Emergency physicians should trust their judgment when evaluating patients who report with chest pain symptoms, based on research published in this month's issue of Academic Emergency Medicine.
The study suggests that emergency physicians should counsel with other physicians against discharge when they feel strongly about a patient for whom there is no compelling data, other than their evaluation and judgment, according to lead researcher Abhinav Chandra, MD, at Duke University Medical Center in Durham, N.C.
"There is evidence for emergency room physicians to trust their gut instinct when they have to make a quick decision about a potential heart patient, before lab results are even returned," said Chandra, director of acute-care research and of the clinical evaluation unit in Duke's division of emergency medicine. "Sometimes these patients could be better served by staying at the hospital and having more tests rather than being treated and released or discharged."
Chandra and colleagues found that for patients who lacked obvious initial evidence of a cardiac event, the emergency physicians' estimates of risk in the first 30 days correlated with their actual outcomes. The patients were from nine hospitals, including two non-teaching hospitals and a hospital in Singapore. They collected data between June 1999 and August 2001.

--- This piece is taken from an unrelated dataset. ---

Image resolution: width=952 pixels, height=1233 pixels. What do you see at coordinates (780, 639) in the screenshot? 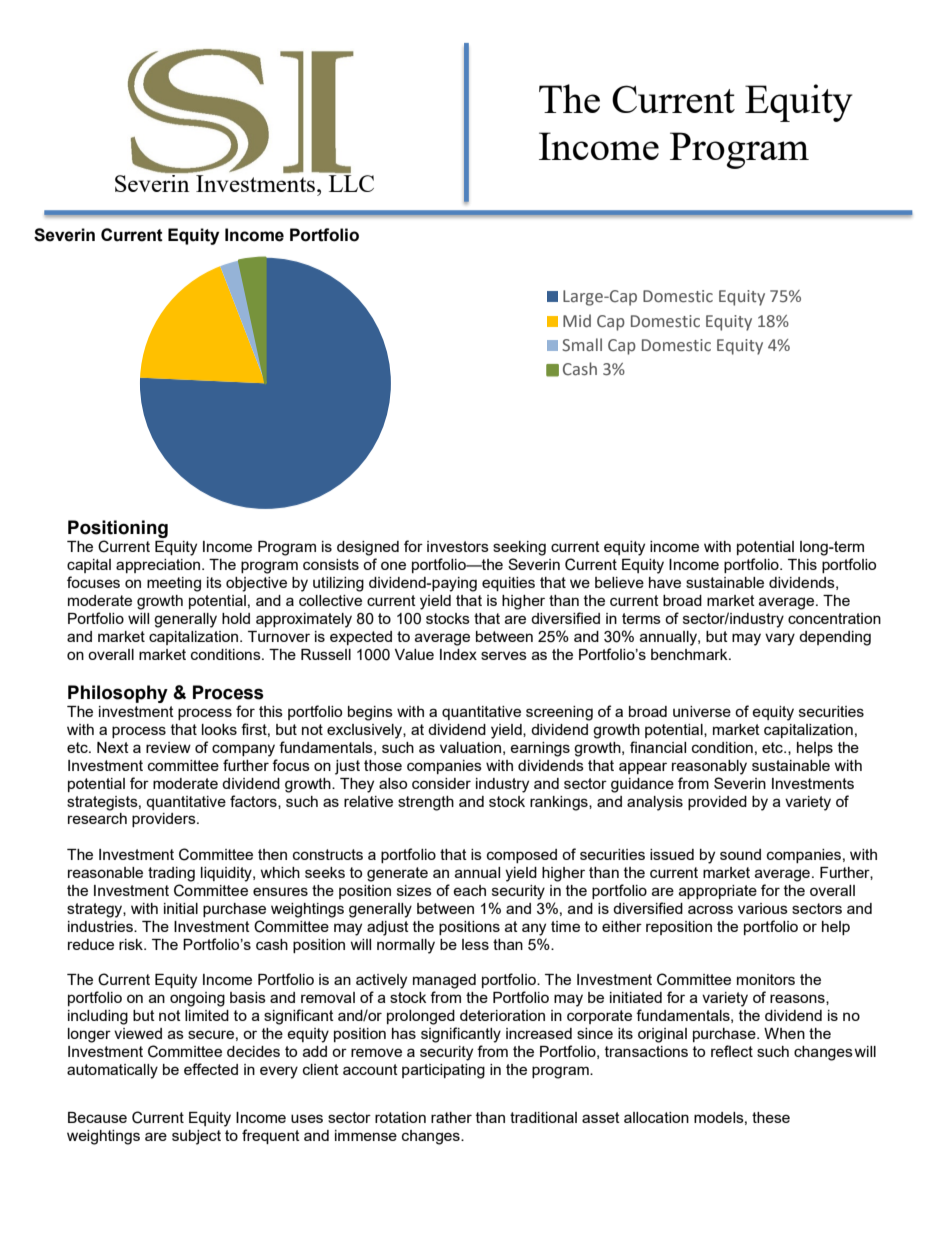
I see `vary` at bounding box center [780, 639].
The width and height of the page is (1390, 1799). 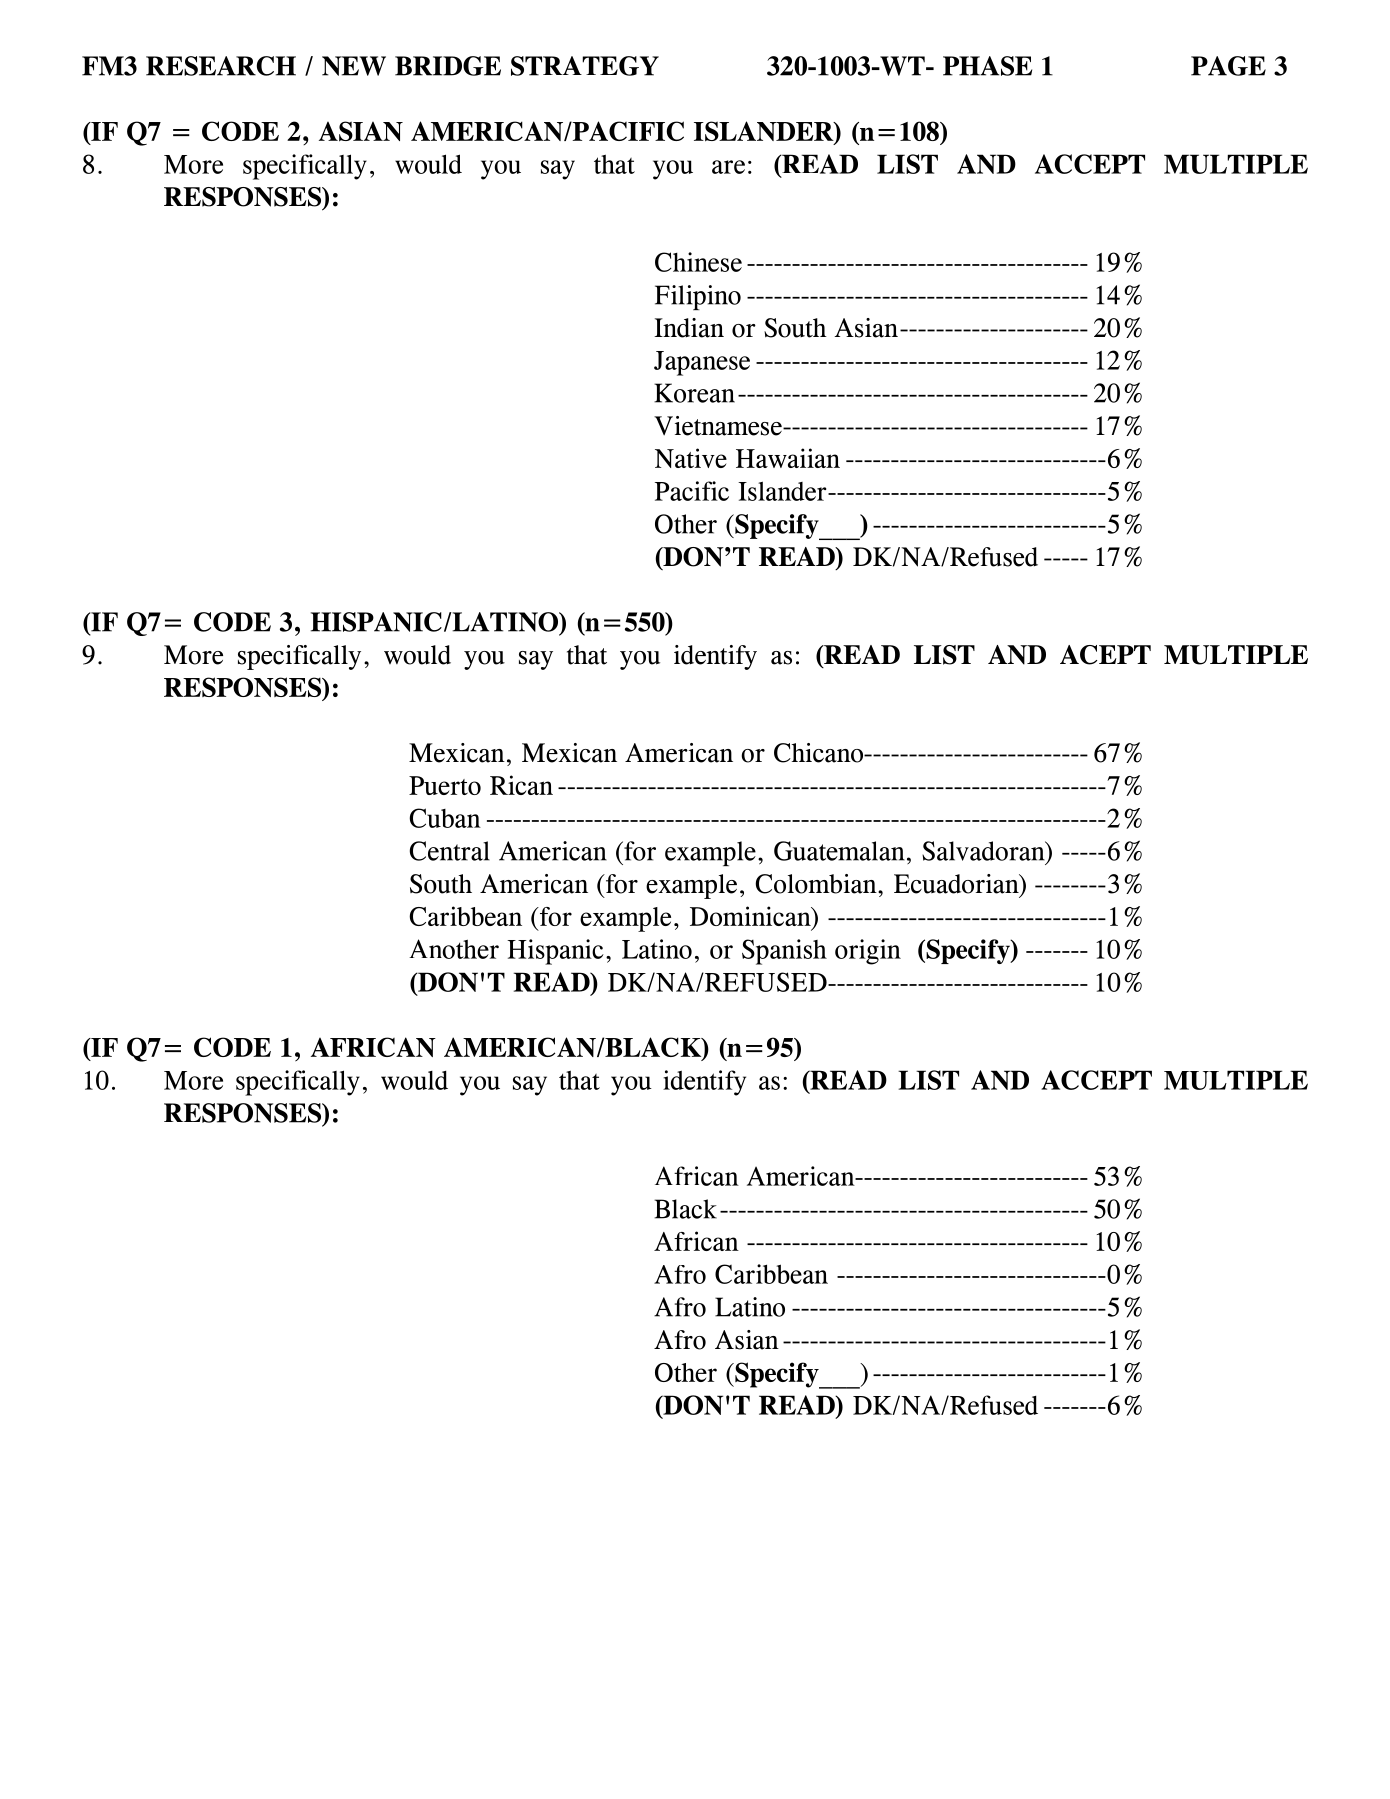 What do you see at coordinates (1228, 66) in the page?
I see `PAGE` at bounding box center [1228, 66].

"Based on these data, I believe significant advances in both optimal patient care and cost-effective patient management can result from improved and increased communication between emergency room physicians and admitting physicians," Chandra said. "Our primary concern has to be a central focus on making the best possible decision about which patients should stay, and which should go home, and continually analyzing the factors that would lead to either approach.
"I was surprised by the magnitude of the good instincts," Chandra said. "Of the 10,713 patients who met the criteria for our study, 604 were diagnosed with unstable angina. A total of 133, or 22 percent, had an adverse outcome in the first 30 days." The researchers defined adverse outcomes as death, MI or revascularization.
Chandra and colleagues also evaluated data on the 24 subjects who were discharged from the emergency department who had major adverse cardiac events. They found a total of 524 were discharged to home from the group assessed as high risk, and five had a major adverse outcome within 30 days.
"While only 1 percent had a bad outcome in the first 30 days, that is unsettling, because we see them and express concern about their risk level, yet so many are sent home," he said. "We don't know what influenced the ultimate decision by the admitting or ER doctor to send the patients home, and that would be an important variable to study further."
According to the authors, one way to formalize the value of ‘gut instinct' concerning chest pain patients would be to introduce objective tools, like those that already exist for risk stratification of patients with pneumonia and for venous thrombus embolism. For example, the emergency physician could use an objective tool to categorize a patient with potential acute coronary syndrome and then add their judgment and determine the final probability of acute coronary syndrome, they wrote.
Chandra noted that good independent judgment takes experience to attain, but thinks it begins to be very sound about one to two years after formal training ends. "Emergency medicine is unique in that you have a very limited amount of time and data to make decisions," he said. "Emergency physicians are very good at operating under these circumstances."
"When we examine cost and efficiency of healthcare, I think that emergency physicians can make an impact. If we release patients who end up needing further care, costs go up," Chandra concluded. "Our decisions are better than we might give ourselves credit for."